Explore the material.
#1 Reproduce everything in the Shaft review below from "Director Tim Story’s" down to "and his enemies.".
#2 From the Shaft review below, list every real person the text names (not characters), each as written there.

(Passage shown Opens)

Director Tim Story’s current take on this character also features Samuel L. Jackson and Richard Roundtree as owners of the surname Shaft, but unlike Singleton’s version, which paid tribute to Roundtree by making him Jackson’s uncle (and giving him a memorable exit accompanied by two lovely ladies), the 2019 version retrofits Roundtree as Jackson’s father and thrusts him into the action. This is the first in a slew of bad ideas, each and every one of them fatal. Nowhere in Ike’s theme song did he mention John Shaft was a deadbeat dad who begat an equally deadbeat dad. He’s supposed to be a “bad mother shut yo mouth,” not a bad father. At least Shaft Jr. (Jackson) has an excuse for exiting his son’s life; a pre-credits sequence shows the infant being caught in the crossfire between Junior and his enemies.

(Passage shown Closes)
(Data extract Opens)

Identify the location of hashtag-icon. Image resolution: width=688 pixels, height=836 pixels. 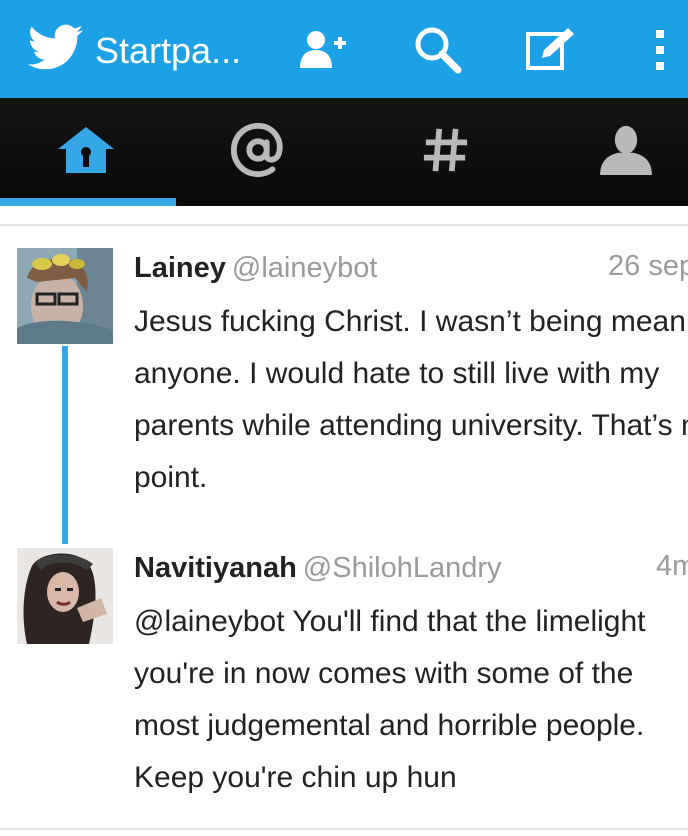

(Data extract Closes)

Solutions below.
#1
Director Tim Story’s current take on this character also features Samuel L. Jackson and Richard Roundtree as owners of the surname Shaft, but unlike Singleton’s version, which paid tribute to Roundtree by making him Jackson’s uncle (and giving him a memorable exit accompanied by two lovely ladies), the 2019 version retrofits Roundtree as Jackson’s father and thrusts him into the action. This is the first in a slew of bad ideas, each and every one of them fatal. Nowhere in Ike’s theme song did he mention John Shaft was a deadbeat dad who begat an equally deadbeat dad. He’s supposed to be a “bad mother shut yo mouth,” not a bad father. At least Shaft Jr. (Jackson) has an excuse for exiting his son’s life; a pre-credits sequence shows the infant being caught in the crossfire between Junior and his enemies.

#2
- Tim Story
- Samuel L. Jackson
- Richard Roundtree
- Singleton
- Ike